The base requirement for a dredge to be used in quantitative surveys is that it can be assumed to cover a defined swept area with known capture efficiency on a consistent basis. If these requirements can be met then a simple division of the number of oysters captured by the area covered gives density (oysters per unit area). Multiply density by the spatial footprint of the habitat, correct for dredge efficiency (this is less than 100%) and a total stock is estimated. Over the past decade the science supporting swept area approaches has been intensively examined and refined by NEFSC NMFS-industry-academic collaborative efforts in support of the surf clam, ocean quahog and sea scallop fisheries. These studies highlight the limitations of gear that was initially employed as a qualitative rather than a quantitative sampling tool. The oyster dredge is such a piece of gear – the challenge in its operation is to sample consistently over non-uniform bottom. Potential problems include the following:
i. The dredge is towed by a flexible line of variable length with variable scope and “hinge points” at either the winch or the passage of the towline over the stern of the vessel. An additional hinge point is the attachment of the line to the dredge. The cumulative design in tow mode functions by alternately digging and releasing, hence the action of a towline over the stern of the vessel during dredging. As such the dredge scoops but does not plane, so it does not sample representatively over the course of a tow, especially when the tow path moves over varying bottom type as would be found on an oyster reef.
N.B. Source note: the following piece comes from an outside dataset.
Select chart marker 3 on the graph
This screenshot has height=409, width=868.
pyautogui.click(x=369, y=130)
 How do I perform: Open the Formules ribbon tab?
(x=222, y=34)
ii. The dredge fills over the course of the tow to become a plough, after which it does not sample. Thus the only conditions under which a dredge can be used quantitatively are for very short tows (e.g., Powell et al. 2002 and current MD DNR swept area surveys with rejection/repeat of tows that are overflowing on retrieval).
iii. A dredge is size selective because it samples the surface more so than the underlying reef. If the Young of the Year (YOY, spat) are near the surface then the sampling is not representative. Bias in favor of live animals over shell has been noted by both Powell at al. (2002) and Mann et al. (2004).
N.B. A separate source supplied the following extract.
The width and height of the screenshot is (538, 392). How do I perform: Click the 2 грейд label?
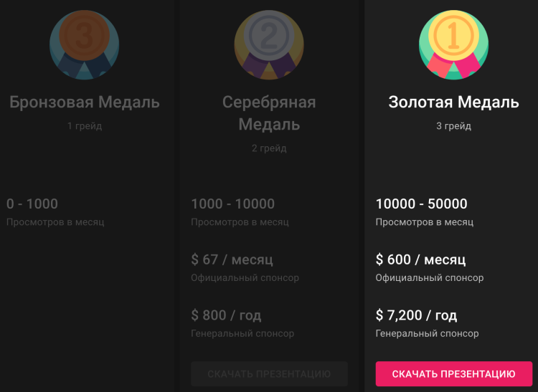pos(269,148)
iv. A single dredge will vary in efficiency depending on scope, speed of towing, vessel size and even vessel operator, in addition to state of and direction of the tide. With this combination of variables, caution must be exercised in transferring calculated efficiencies from one dredge/vessel/operator/location to another. These variables argue that any use of a dredge as a quantitative tool require that it be calibrated for each operator, vessel, bottom type, tidal stage and more. This important point is consistency to insure repeatable results.
v. Oyster dredges are less than 100% efficient in retention. There are no published depletion based efficiency estimates for oyster dredges. There are for surf clam and ocean quahog dredges (NEFSC-NMFS assessments), but the latter operate in uniform substrates and do not sample in an oscillatory manner when towed - they slide on wide runners and exhume the target species with hydraulic jets.
vi. A strong asset of dredges is that they can cover considerable area within a single tow, and thus integrate over that area. This is in stark contrast to the areal sampling problem presented by tongs (see Survey Design).